───── EXTRACTED ENTRIES ─────
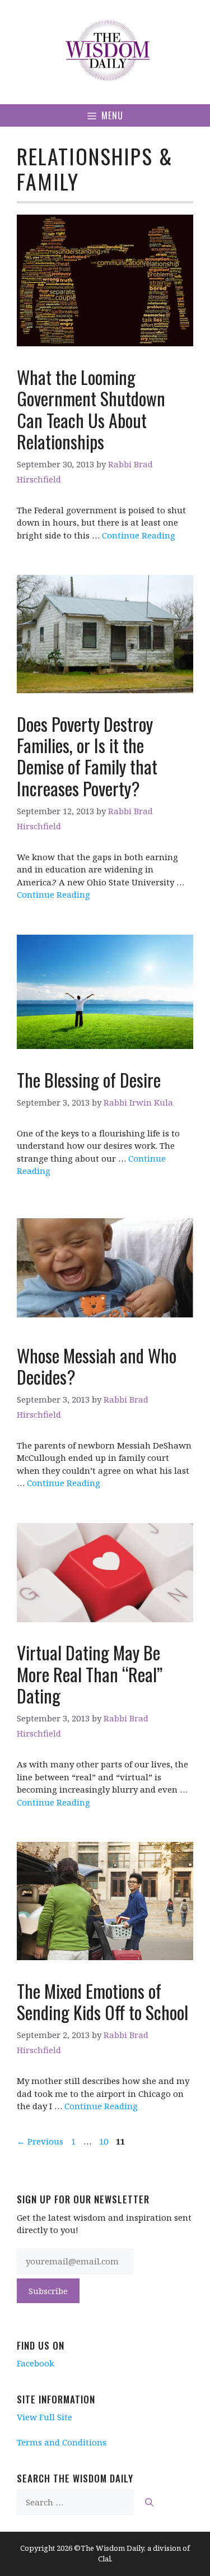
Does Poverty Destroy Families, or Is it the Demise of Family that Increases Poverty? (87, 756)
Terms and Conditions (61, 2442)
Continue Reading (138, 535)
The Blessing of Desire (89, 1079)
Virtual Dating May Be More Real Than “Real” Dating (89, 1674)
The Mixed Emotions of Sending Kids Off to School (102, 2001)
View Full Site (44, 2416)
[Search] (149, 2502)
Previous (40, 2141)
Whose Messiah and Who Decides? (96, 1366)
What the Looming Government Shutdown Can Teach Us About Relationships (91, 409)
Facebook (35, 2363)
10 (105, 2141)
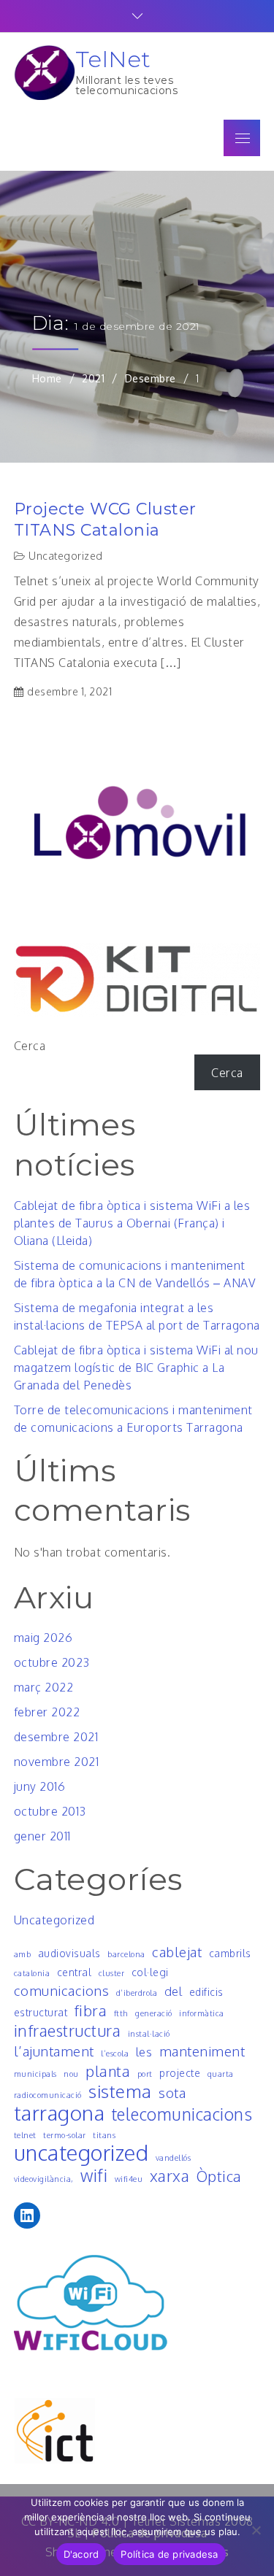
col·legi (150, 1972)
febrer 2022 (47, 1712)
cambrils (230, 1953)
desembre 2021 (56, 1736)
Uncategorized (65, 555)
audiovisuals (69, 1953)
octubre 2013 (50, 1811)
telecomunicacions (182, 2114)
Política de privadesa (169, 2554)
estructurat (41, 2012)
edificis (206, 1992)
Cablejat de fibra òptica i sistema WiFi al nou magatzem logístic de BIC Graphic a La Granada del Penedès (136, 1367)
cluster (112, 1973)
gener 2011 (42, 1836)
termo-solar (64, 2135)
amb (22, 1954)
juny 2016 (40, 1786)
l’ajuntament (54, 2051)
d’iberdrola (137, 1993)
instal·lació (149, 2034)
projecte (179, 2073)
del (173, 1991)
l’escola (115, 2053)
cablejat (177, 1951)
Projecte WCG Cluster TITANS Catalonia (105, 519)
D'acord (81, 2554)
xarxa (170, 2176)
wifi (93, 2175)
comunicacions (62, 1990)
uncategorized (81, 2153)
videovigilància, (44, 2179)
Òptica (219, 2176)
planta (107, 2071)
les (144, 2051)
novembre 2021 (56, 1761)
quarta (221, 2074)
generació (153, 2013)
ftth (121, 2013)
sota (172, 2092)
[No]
─────
**PROBLEM TO SOLVE:**
Leave the images behind and write out every entry exactly.

**OUTPUT FOR THIS TASK:**
Does Poverty Destroy Families, or Is it the Demise of Family that Increases Poverty? (87, 756)
Terms and Conditions (61, 2442)
Continue Reading (138, 535)
The Blessing of Desire (89, 1079)
Virtual Dating May Be More Real Than “Real” Dating (89, 1674)
The Mixed Emotions of Sending Kids Off to School (102, 2001)
View Full Site (44, 2416)
[Search] (149, 2502)
Previous (40, 2141)
Whose Messiah and Who Decides? (96, 1366)
What the Looming Government Shutdown Can Teach Us About Relationships (91, 409)
Facebook (35, 2363)
10 (105, 2141)
col·legi (150, 1972)
febrer 2022 (47, 1712)
cambrils (230, 1953)
desembre 2021 (56, 1736)
Uncategorized (65, 555)
audiovisuals (69, 1953)
octubre 2013 (50, 1811)
telecomunicacions (182, 2114)
Política de privadesa (169, 2554)
estructurat (41, 2012)
edificis (206, 1992)
Cablejat de fibra òptica i sistema WiFi al nou magatzem logístic de BIC Graphic a La Granada del Penedès (136, 1367)
cluster (112, 1973)
gener 2011 (42, 1836)
termo-solar (64, 2135)
amb (22, 1954)
juny 2016 (40, 1786)
l’ajuntament (54, 2051)
d’iberdrola (137, 1993)
instal·lació (149, 2034)
projecte (179, 2073)
del (173, 1991)
l’escola (115, 2053)
cablejat (177, 1951)
Projecte WCG Cluster TITANS Catalonia (105, 519)
D'acord (81, 2554)
xarxa (170, 2176)
wifi (93, 2175)
comunicacions (62, 1990)
uncategorized (81, 2153)
videovigilància, (44, 2179)
Òptica (219, 2176)
planta (107, 2071)
les (144, 2051)
novembre 2021 (56, 1761)
quarta (221, 2074)
generació (153, 2013)
ftth (121, 2013)
sota (172, 2092)
[No]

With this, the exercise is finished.